Continuing to shove emotions down and cover up how we feel has the potential to destroy many lives, which is much too high a price to pay.
Anger is one of those emotions that have the capacity to wreak havoc on our psyche and physiology when not dealt with. According to Hicks, anger on the emotional tone scale is number 17. In other words, it holds weight. Anger has immense power to drag our energy down, hold us hostage and will invariably affect our health and wellbeing.
Abraham-Hicks, the aficionado on the universal law of attraction, says “what we think about we bring about,” informing us that humans are vibrational and energetic beings. When we hold onto anger it vibrates in our energy field and will attract more anger. Ideally, we should allow the energy of anger to be expressed in a healthy, constructive way without judgment.
Several years ago I attended an intensive workshop based on internationally renowned psychologist Bob Hoffman’s work, the Hoffman Process.
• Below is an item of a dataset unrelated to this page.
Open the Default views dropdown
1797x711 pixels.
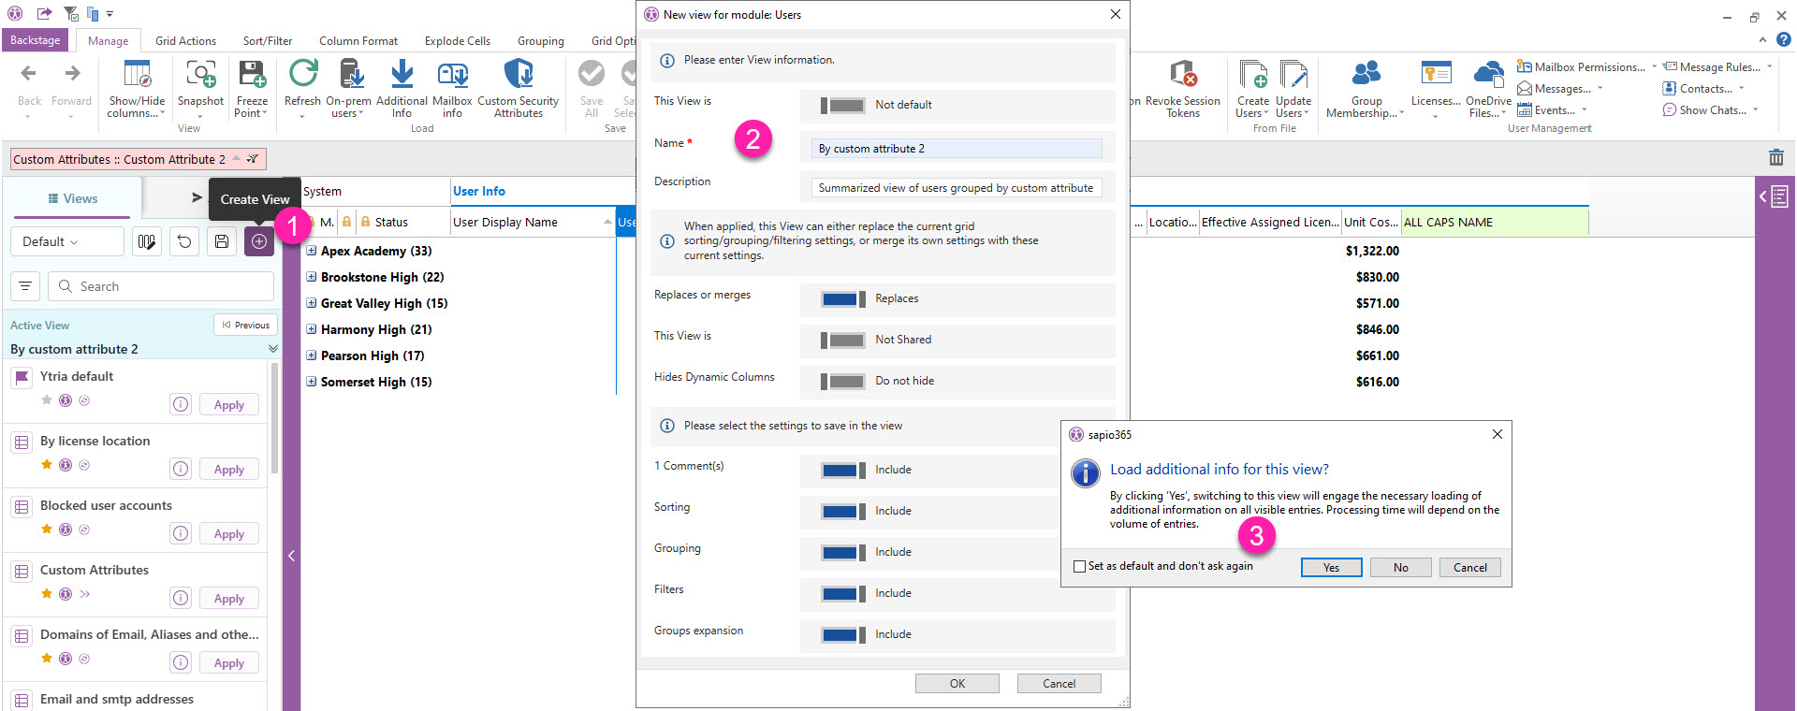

I spent a whole day with anger. I recall mumbling under my breath that the exercise would be a walk in the park for me; I simply was not an angry person.
We were given a yellow plastic bat and a soft down pillow. The pillows came in assorted sizes and colors and the facilitators smiled like Cheshire cats as they handed out the props needed to take us into battle. It’s as if they were hiding a secret and couldn’t wait to share it.
One of the facilitators walked straight up to me, I could almost feel her breath fall upon face. She stared deep into my soul as she handed me my token pillow. Time seemed to stand still. I had enough workshop experience to intuit this was not coincidental. She sensed something.
I began swinging the bat as per the cues. Suffice to say, I was going through the motions. At the very least I surmised, I would receive an upper body workout—this was the thought that threw me into action. Within five minutes I was swinging the bat like a crazy person.
Yelling and screaming superlatives, I bashed the pillow until it became a blur of white feathers. As if on automatic pilot I was full speed ahead. I was losing my mind and it was fuelling my biceps.
I was one of the last to finally lay my bat down amidst hundreds of tiny down feathers that were now scattered by the chair that once held an intact down-filled pillow. I felt like a soldier on a battlefield who had dropped his weapon in defeat. I had nothing left. I simply surrendered. We were asked to be in silence for the duration of our day.
Relieved, I returned to my room. I couldn’t wait to rest my weary body. That night I slept like a baby and awoke to a clear blue sky outside and a clarity and space felt deep within. My muscles were stiff and sore but I definitely felt lighter. As the day progressed there were several comments from others that I looked younger.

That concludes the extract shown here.